### Instructions for the task
Find the string "Given" in the records. Copy each line that has it.

Stored dataset items
▬▬▬

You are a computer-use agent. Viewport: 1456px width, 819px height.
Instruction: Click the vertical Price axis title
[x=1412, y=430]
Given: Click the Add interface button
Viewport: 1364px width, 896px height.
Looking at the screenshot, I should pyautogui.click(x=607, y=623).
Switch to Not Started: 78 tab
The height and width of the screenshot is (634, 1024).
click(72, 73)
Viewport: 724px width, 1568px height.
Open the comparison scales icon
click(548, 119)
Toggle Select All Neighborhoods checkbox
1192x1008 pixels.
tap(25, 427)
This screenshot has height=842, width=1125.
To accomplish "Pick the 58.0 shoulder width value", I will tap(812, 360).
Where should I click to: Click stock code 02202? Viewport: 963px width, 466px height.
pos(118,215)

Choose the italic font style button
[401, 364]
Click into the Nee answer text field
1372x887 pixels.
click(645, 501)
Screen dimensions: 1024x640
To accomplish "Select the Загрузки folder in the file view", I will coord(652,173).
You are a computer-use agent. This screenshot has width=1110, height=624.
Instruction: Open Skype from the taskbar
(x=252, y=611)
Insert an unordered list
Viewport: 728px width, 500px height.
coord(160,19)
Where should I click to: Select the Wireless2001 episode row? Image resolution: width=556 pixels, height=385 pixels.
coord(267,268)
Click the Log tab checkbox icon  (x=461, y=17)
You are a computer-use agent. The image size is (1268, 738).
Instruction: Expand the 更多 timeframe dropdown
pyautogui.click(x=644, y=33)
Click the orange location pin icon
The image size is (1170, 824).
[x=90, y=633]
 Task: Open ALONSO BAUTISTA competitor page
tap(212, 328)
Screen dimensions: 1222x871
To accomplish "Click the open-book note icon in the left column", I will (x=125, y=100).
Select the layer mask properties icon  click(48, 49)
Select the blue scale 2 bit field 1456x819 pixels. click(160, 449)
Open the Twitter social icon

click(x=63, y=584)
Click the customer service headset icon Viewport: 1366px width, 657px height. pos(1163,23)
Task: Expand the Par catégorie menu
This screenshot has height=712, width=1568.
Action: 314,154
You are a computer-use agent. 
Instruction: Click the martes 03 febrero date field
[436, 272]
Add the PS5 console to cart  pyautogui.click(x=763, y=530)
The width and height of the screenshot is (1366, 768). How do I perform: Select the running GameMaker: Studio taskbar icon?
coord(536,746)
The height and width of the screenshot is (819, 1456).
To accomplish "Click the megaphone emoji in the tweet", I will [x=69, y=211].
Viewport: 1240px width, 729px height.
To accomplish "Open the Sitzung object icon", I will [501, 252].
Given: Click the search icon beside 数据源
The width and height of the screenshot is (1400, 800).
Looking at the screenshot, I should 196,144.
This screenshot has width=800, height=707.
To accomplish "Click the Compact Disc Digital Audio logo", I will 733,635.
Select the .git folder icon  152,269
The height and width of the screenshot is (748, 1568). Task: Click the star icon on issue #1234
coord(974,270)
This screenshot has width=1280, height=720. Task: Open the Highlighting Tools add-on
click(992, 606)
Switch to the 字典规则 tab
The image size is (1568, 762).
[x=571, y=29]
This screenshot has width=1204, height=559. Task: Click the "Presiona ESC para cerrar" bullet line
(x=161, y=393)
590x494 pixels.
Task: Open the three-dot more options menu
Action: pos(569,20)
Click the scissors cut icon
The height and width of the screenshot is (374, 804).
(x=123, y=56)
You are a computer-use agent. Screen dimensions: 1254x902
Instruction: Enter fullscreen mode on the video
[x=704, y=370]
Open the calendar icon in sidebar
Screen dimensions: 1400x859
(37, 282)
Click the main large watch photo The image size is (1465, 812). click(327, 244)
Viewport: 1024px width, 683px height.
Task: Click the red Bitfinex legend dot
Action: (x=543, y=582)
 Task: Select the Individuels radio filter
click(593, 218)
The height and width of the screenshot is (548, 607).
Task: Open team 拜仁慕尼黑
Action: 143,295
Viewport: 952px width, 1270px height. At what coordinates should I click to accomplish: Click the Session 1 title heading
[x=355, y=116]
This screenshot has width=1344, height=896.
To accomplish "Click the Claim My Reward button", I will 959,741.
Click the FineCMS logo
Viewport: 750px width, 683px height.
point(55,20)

▬▬▬

### Answer section
Given: Click the Add interface button
Given: Click the search icon beside 数据源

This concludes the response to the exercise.